_Task set:_
A: In the article on Mark Wahlberg below, pull out the stretch from "Despite the reservations, HBO" through "an improbable career.", copying it word for word.
B: Extend the article on Mark Wahlberg below by writing the text that comes after its last sentence.

_Document segment:_

■ ■ ■ ■ ■ ■ ■

Mark Wahlberg Is A Chance-Taker; One Of His Biggest Is ‘The Gambler”
November 16, 2014
By Steven Zeitchik
In 2003, Mark Wahlberg walked into the Santa Monica offices of HBO with an idea for a series. He’d already had acclaimed turns in admired movies — “Boogie Nights,” “The Basketball Diaries,” “Three Kings” — but hadn’t broken through as a leading man.
Yet that day, Wahlberg and his longtime manager — a tough-minded negotiator with an anxious streak named Stephen Levinson, whom everyone calls Lev — had an idea that went beyond acting. They wanted to produce a show based on Wahlberg’s life. The actor wouldn’t star in it — that would tax the meta-o-meter, and maybe his schedule, a little too much. But the beats of the characters would echo those of Wahlberg himself — a streetwise actor from the East Coast and his friends chumming around Los Angeles, trying to go Hollywood and remain who they are at the same time.
The executives liked the idea. But they were also cautious, in part because of one of the men who’d be driving it creatively.
“I think a lot of people, myself included, underestimated Mark as a producer,” said Michael Lombardo, the current programming chief of HBO, who was at the meeting. “It was hard for some people to see past the underwear model and white rapper.”
Despite the reservations, HBO bit. The show, under the hand of creator Doug Ellin, became not only a massive hit — with eight seasons, “Entourage” is one of the longest-running scripted series in HBO history and is one of only two modern shows on the network to spawn a film — but the start of an improbable career.
By now, most people have gotten past the idea of the 43-year-old Wahlberg as someone who’s simply managed to carve out a solid acting niche. Wahlberg is, after all, the reigning actor in the one of the few franchises to gross more than $3 billion worldwide (“Transformers”), the star of the most successful R-rated comedy in history (“Ted”) and someone who has achieved the rare feat of having at least one $100-million grossing movie in three straight years (“Ted,” “Lone Survivor” and “Transformers: Age of Extinction”).
What he hasn’t been thought of, at least among the wider public, is a Hollywood kingmaker. In an era when actors, even the best-known ones, have a hard time getting projects made, Wahlberg and Levinson are responsible for surprisingly large chunks of the zeitgeist — on television, such shows as “Boardwalk Empire,” “In Treatment” and “Entourage”; in film, with movies like “The Fighter,” “Lone Survivor” and an upcoming dramatization of the Cocaine Cowboys story called “American Desperado.”

■ ■ ■ ■ ■ ■ ■

_Recorded data:_
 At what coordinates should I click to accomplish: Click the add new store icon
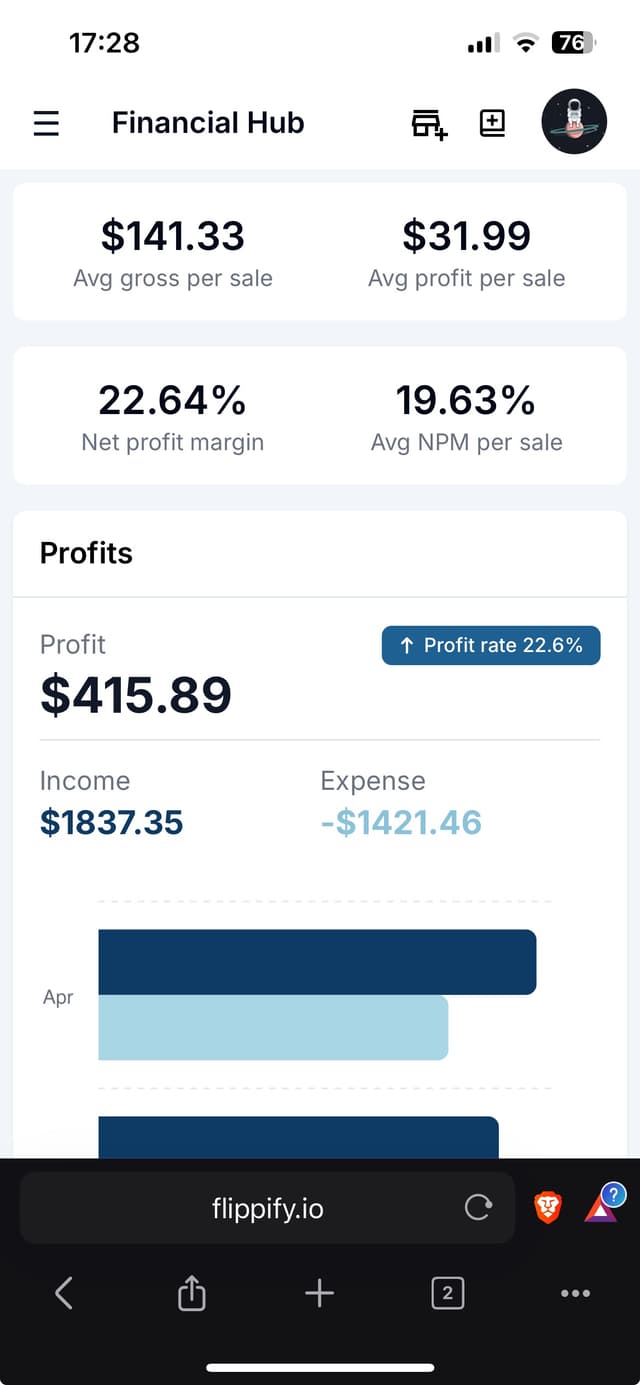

■ ■ ■ ■ ■ ■ ■

_Exercise results:_
A:
Despite the reservations, HBO bit. The show, under the hand of creator Doug Ellin, became not only a massive hit — with eight seasons, “Entourage” is one of the longest-running scripted series in HBO history and is one of only two modern shows on the network to spawn a film — but the start of an improbable career.

B:
What Wahlberg really hasn’t been thought of, though, is a serious dramatic actor. Perhaps his four best movies — “The Fighter,” “The Departed,” “Three Kings” and “Boogie Nights” — are all regarded for things other than his performance, even though “Departed” did land him a supporting actor Oscar nomination.
Wahlberg aims to change that perception with “The Gambler,” a drama opening in theaters Dec. 19. It is not an unreasonable hope.
The “Gambler’s” pedigree is unimpeachable: a remake of James Toback’s hard-bitten ‘70s classic, a new script by Oscar winner William Monahan and a director, in Rupert Wyatt, who after making the acclaimed “Rise of the Planet of the Apes” walked away from that franchise and chose to make this film (or, more accurately, was chosen by Wahlberg and Levinson, the lead producers on the Paramount production).
But it’s Wahlberg’s screen presence that stands out most. As Jim Bennett, a compulsive blackjack player who also happens to be an English professor, Wahlberg plays someone he’s never played before: a dark, literate character with a streak of masochistic honesty.
“The Gambler” shows Wahlberg far from the kind of stoic masculinity he has evinced in most of his movies. Instead he moves with a hollowed-out, broken-down desperation. He has pages-long monologues that contain poetic turns of phrase (“Genius isn’t magical; it’s material”) and is in nearly every scene of what is, despite its packaging, not a casino thriller but an existential character study.
Even his troublemaking wisecracks come via a man who’s genuinely in dire straits, not the can-do savior of Michael Bay artifacts like “Pain and Gain.”
”What Mark and I talked about is you don’t have to like Jim,” Wyatt said. “You just have to be interested in Jim, which is an interesting challenge.”
As with “Entourage,” Mark Wahlberg once again hopes people underestimate him.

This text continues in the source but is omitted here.